All things must pass, a famous Liverpudlian sang. Not the one who attended the 1968 FA Cup final and watched Jeff Astle zing a winner from distance to deny Everton. If Paul McCartney was a Blue – his dad was – George Harrison didn’t care for football. Yogic flying was more George’s thing.
Still, the Quiet One probably knew enough about football in his home town to know that of its clubs, Everton is the one in permanent crisis. And has been since about 1971 – the year George was performing a concert for the famine in Bangladesh and Paul was forming Wings – once Alan Ball was sold to Arsenal. Time-honoured Evertonians will lament this as when their football world came off its axis – the fabled manager Harry Catterick fell ill soon after – and Liverpool soon became dominant. The two clubs had been just as good as each in the 1960s, and before that, there had often been one club in town, that in blue.
OK, there was the mid-1980s, and that wonderful team under Howard Kendall. Peter Reid’s garlic-prawn driven brio, Paul Bracewell’s grace, Andy Gray’s ability to dive 10cm above ground level and Kevin Sheedy opening up a tin of beans with his left foot. Circumstances, Heysel, and money – it’s always money – denied that team its chance to dominate. Since then, the Goodison groan has become part of football’s furniture, until the end of this season when the old place – rickety, still full of wood, not designed for a 6ft 21st century man of modern appetites but so evocative, so authentic – will be replaced by a mega-dome on the docks.
That Everton don’t have an owner of any significance, Farhad Moshiri having done his money, puts the new place under threat. Previous bidder 777 Partners are embroiled in a whole world of troubles, and buying Everton did not pass the sniff test for Roma owners Friedkin due to 777’s loans during their bidding. So hurrah for possible saviour John Textor, whose name you may recognise from being a part-owner of Crystal Palace. Textor was expected to complete his bid this week. Except, according to the New York Times, Textor has put in a full bid for … er, Palace. “It is true that we recently made an offer to buy the remaining shares of Crystal Palace, at a valuation that far exceeds levels of prior investment,”
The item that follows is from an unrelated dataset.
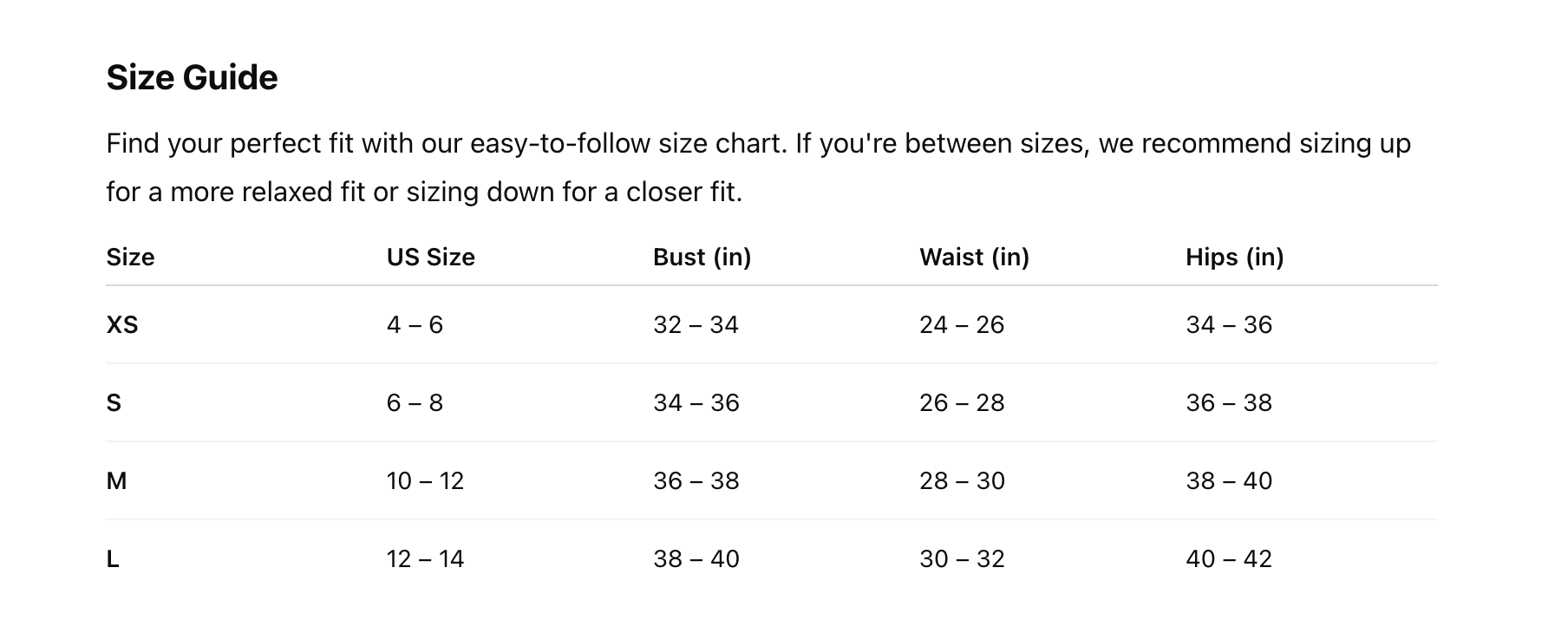Click the M size row label
Image resolution: width=1568 pixels, height=633 pixels.
116,481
Textor said in a statement.
The wide interpretation is that the Textor strategy is to force the sale of his Palace stake and then make a formal move for Everton. All of which still leaves Everton in continued, time-honoured, limbo. “There’s not much more wriggle room,” growled Sean Dyche, asked about new players for a squad shorn of Ashley Young, 74, suspended after last week’s red against Brighton. Dom Calvert-Lewin may be flogged, too, and there’s the prospect of Jarrad Branthwaite being sold to – oh no! – Liverpool. A cloudburst doesn’t last all day. Unless, of course, it’s at Everton.